Comparing outlines. Traced outlines of the 2013 KTM 990 and 2021 Husqvarna 901 reveal a striking similar shape. The appeal of this rally profile is undeniable, whether from Austria or Sweden. But wait....aren't KTM and Husqvarna the same company? Yes.


Two key lines. The most important lines on a modern motorcycle are these. The rake of the two red lines create muscularity and defines the "rally bike" look (i.e., Dakar Rally). These angles are timeless and universally appealing. Most manufacturers will be offering bikes with these fairing lines on their Adventure models for the foreseeable future. Check out the 2022 Aprilia Tuareg 660, Yamaha Tenere 700, Ducati Desert X, and Honda Africa Twin. The great homogenization begins, but no one's complaining.


Not sorry. Harley-Davidson will not be following this trend because the company remains clueless and focused on chrome side pipes and a dwindling Boomer market. H-D sells 50% of all motorcycles sold in the US. But Easy Rider hairdos and the greasy bagger aesthetic are no longer relevant in motorcycling. H-D management didn't get the memo. Have you seen the flabby 534-lb Pan America?


Excuse me gentleman. Likewise, BMW and Triumph - makers of motorcycles for gentlemen - will not soon be offering bikes with rally fairing lines either. The signature beaks will be retained. Sie den Schnabel behalten. Beaks and forward-tilted tank creases will remain the dominant design elements on GS and Tiger models.


The KTM aesthetic. KTM began as an Austrian bicycle, motorcycle, and sports car manufacturer with roots tracing back to the 1930s. The logo and fairings on their motorcycles reflect an angular sensibility. Apparently, the bezier curve has not yet arrived in Mattighofen. But there must be more than one designer in the shop. Depending on the model, the look of a KTM can range from sublimely beautiful to insect-like. Its one of the oddest aspects of the KTM brand. By contrast, a company like Honda bends over backwards to maintain a unified look throughout their line. One glance and you know its a Honda. Same with KTM, but for different reasons.


The customer is always wrong. KTM unapologetically trades some reliability and annoyingly short maintenance intervals for pure performance and great handling. Unlike the Japanese companies, they make light and fast machines that demand attention like prize race horses. No question KTM produces the best Dual Sport and Adventure bikes today, but they are not cheap and they couldn't care less. The company seems entirely uninterested in public input and appears nearly impervious to market forces that control every aspect of Honda, Yamaha, Suzuki, and Kawasaki.

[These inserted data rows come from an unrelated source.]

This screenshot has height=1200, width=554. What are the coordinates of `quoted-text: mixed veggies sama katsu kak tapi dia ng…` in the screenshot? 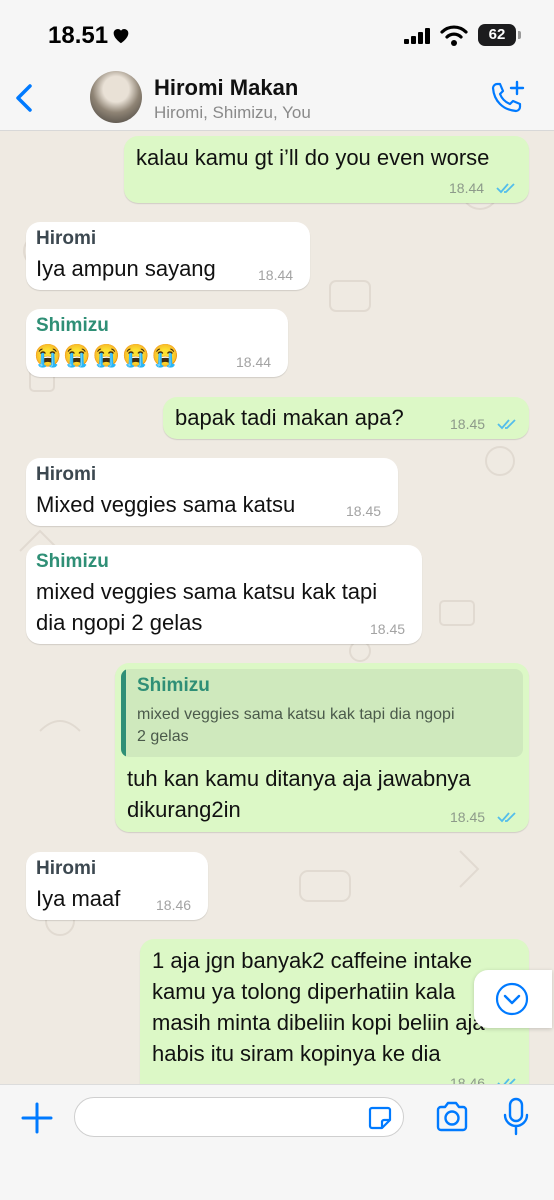 It's located at (327, 726).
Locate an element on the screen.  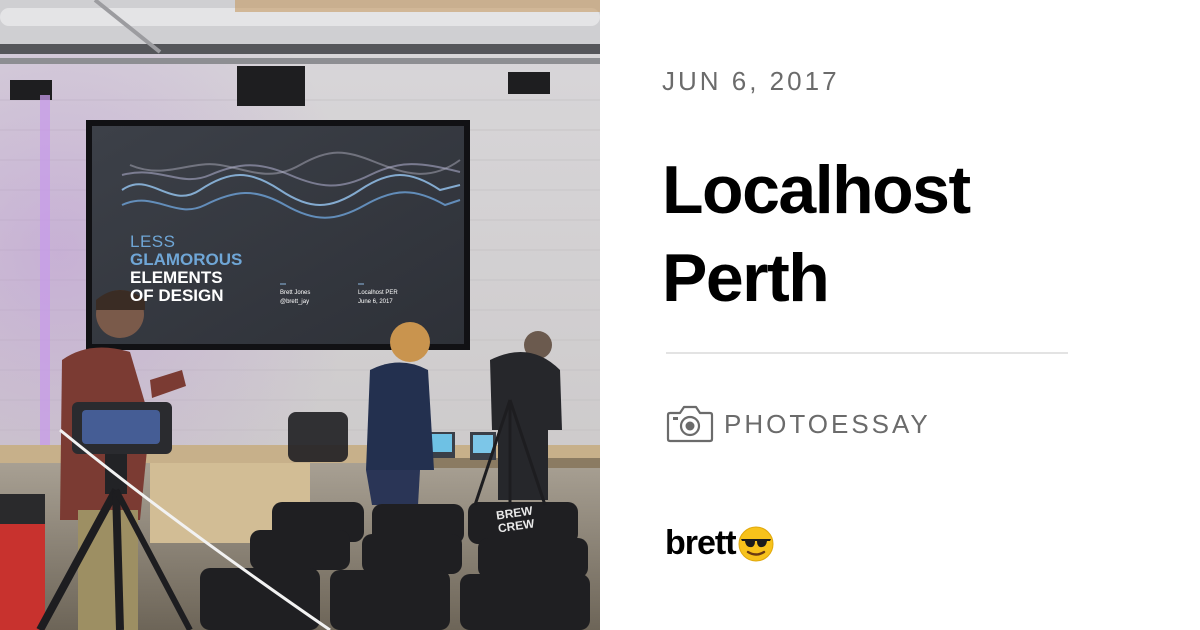
slide-event-name: Localhost PER is located at coordinates (378, 293).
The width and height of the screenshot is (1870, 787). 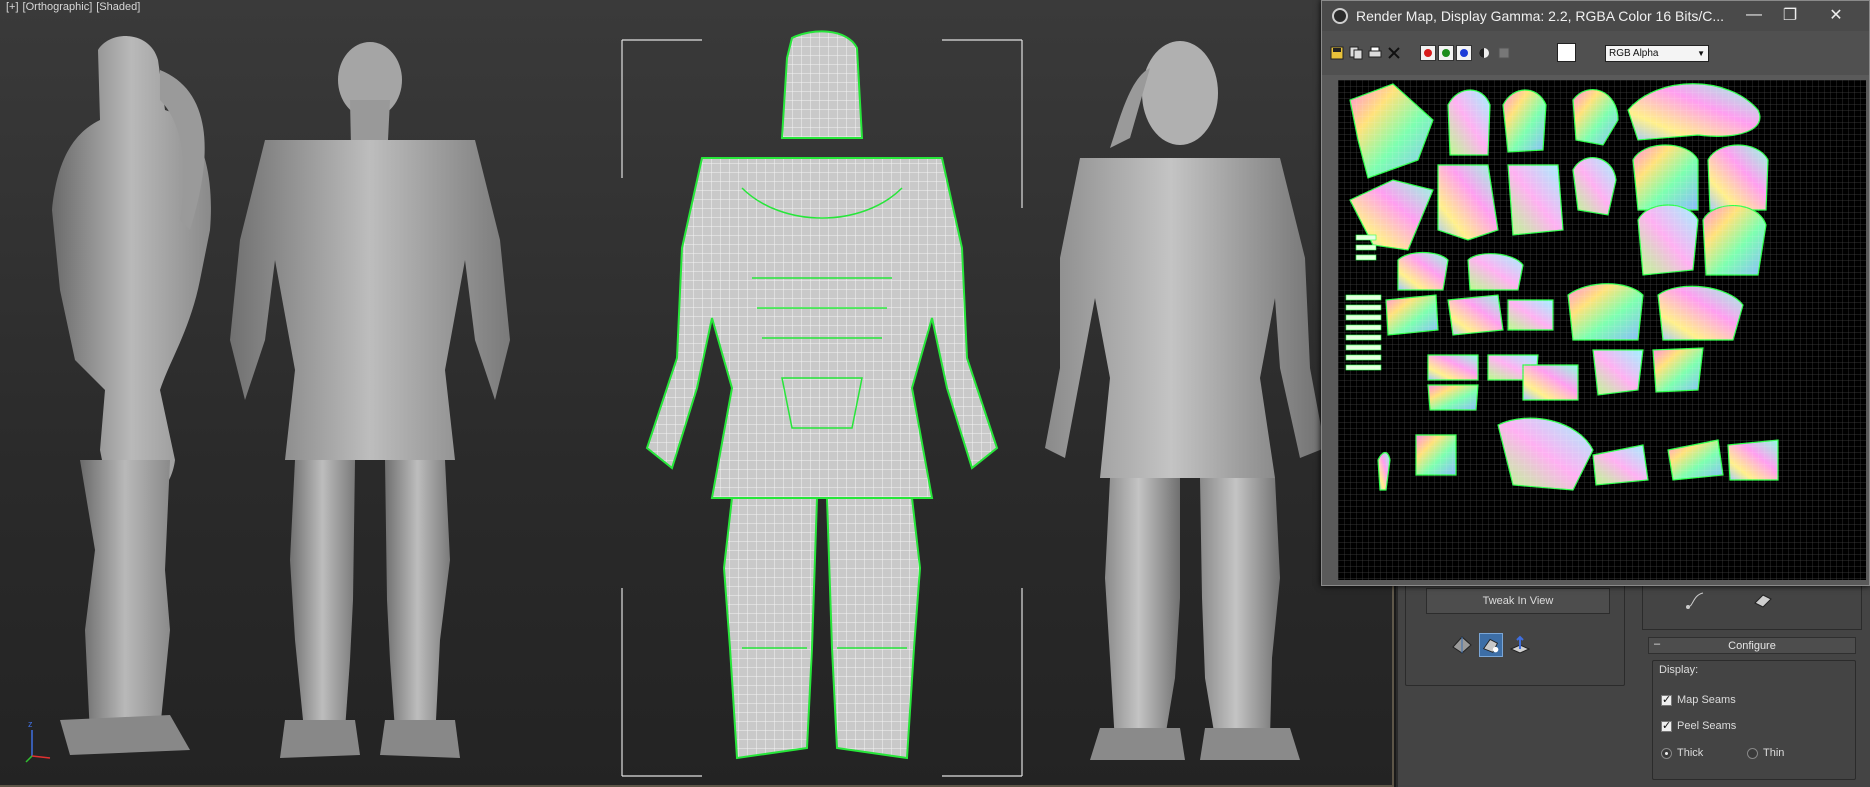 What do you see at coordinates (1707, 726) in the screenshot?
I see `peel-seams-label: Peel Seams` at bounding box center [1707, 726].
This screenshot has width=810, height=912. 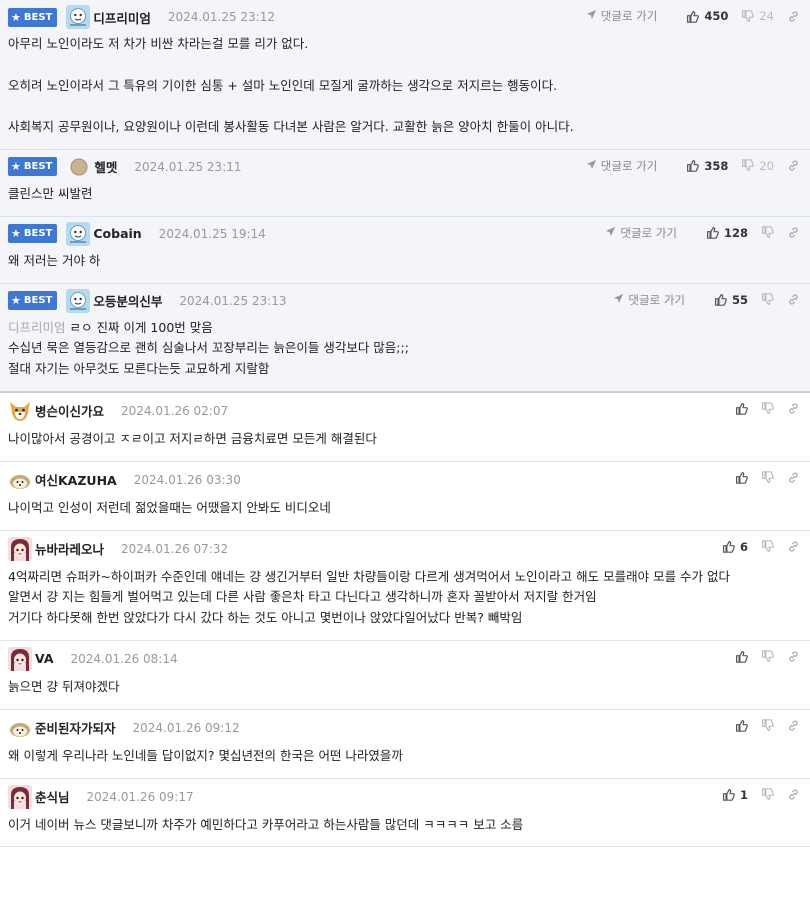 I want to click on best-badge: ★ BEST, so click(x=33, y=167).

The Husqvarna aesthetic. Husqvarna, now a part of the KTM Group, began as a Swedish rifle manufacturer with roots that trace to the 1600s. Today they make chainsaws, axes, and motorcycles today. The Husqvarna logo is sophisticated and timeless. Brawny but smart. The corporate cultures at KTM and Husky must contrast markedly.

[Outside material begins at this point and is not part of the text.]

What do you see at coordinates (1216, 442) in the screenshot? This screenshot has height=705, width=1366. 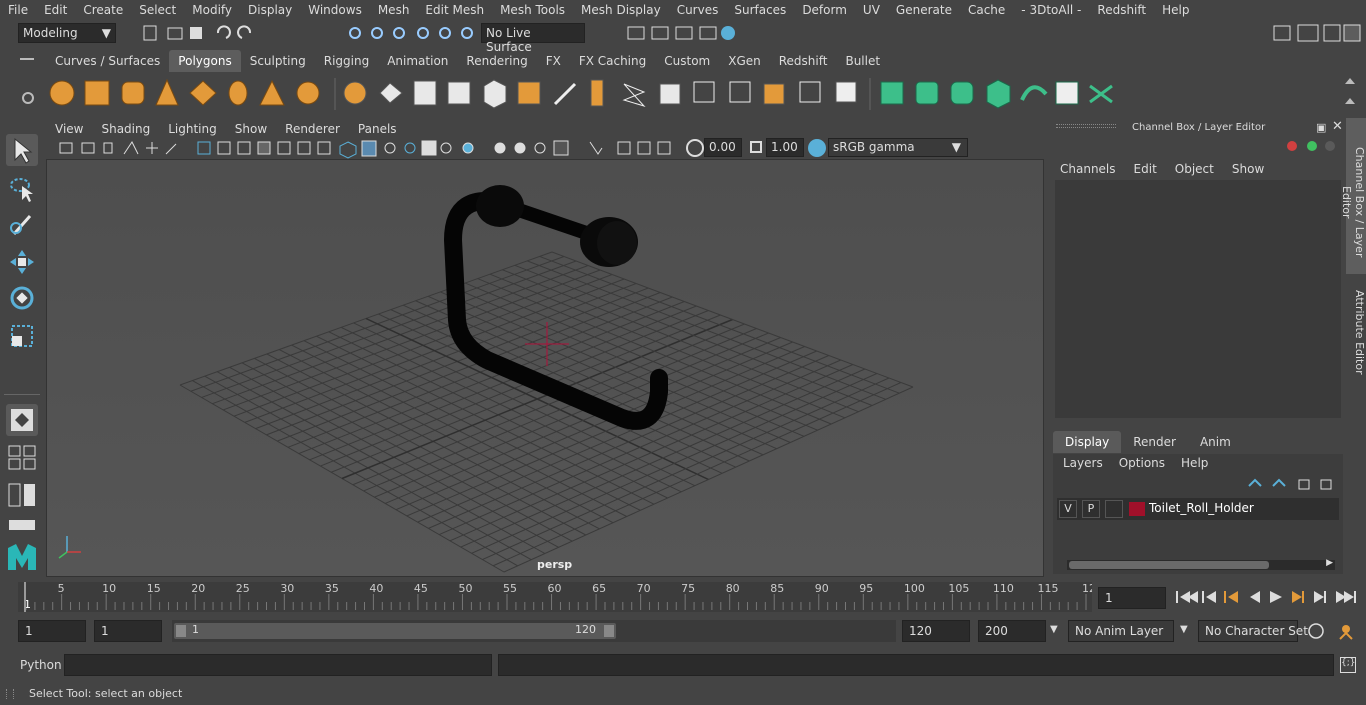 I see `layer-tab-anim: Anim` at bounding box center [1216, 442].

2021 Husqvarna Norden 901. Great looks, mediocre performance, heavy.


2013 KTM 990 Adventure. Timeless, powerful, influential rally looks.



Husqvarna logo. Professionally designed, symmetric, clean, and achingly Swedish.



KTM logo. Like something a teenager with a Forrest Gump accent scrawled on the door of his jacked 4x4 truck.

Its orange and black. An update is long overdue.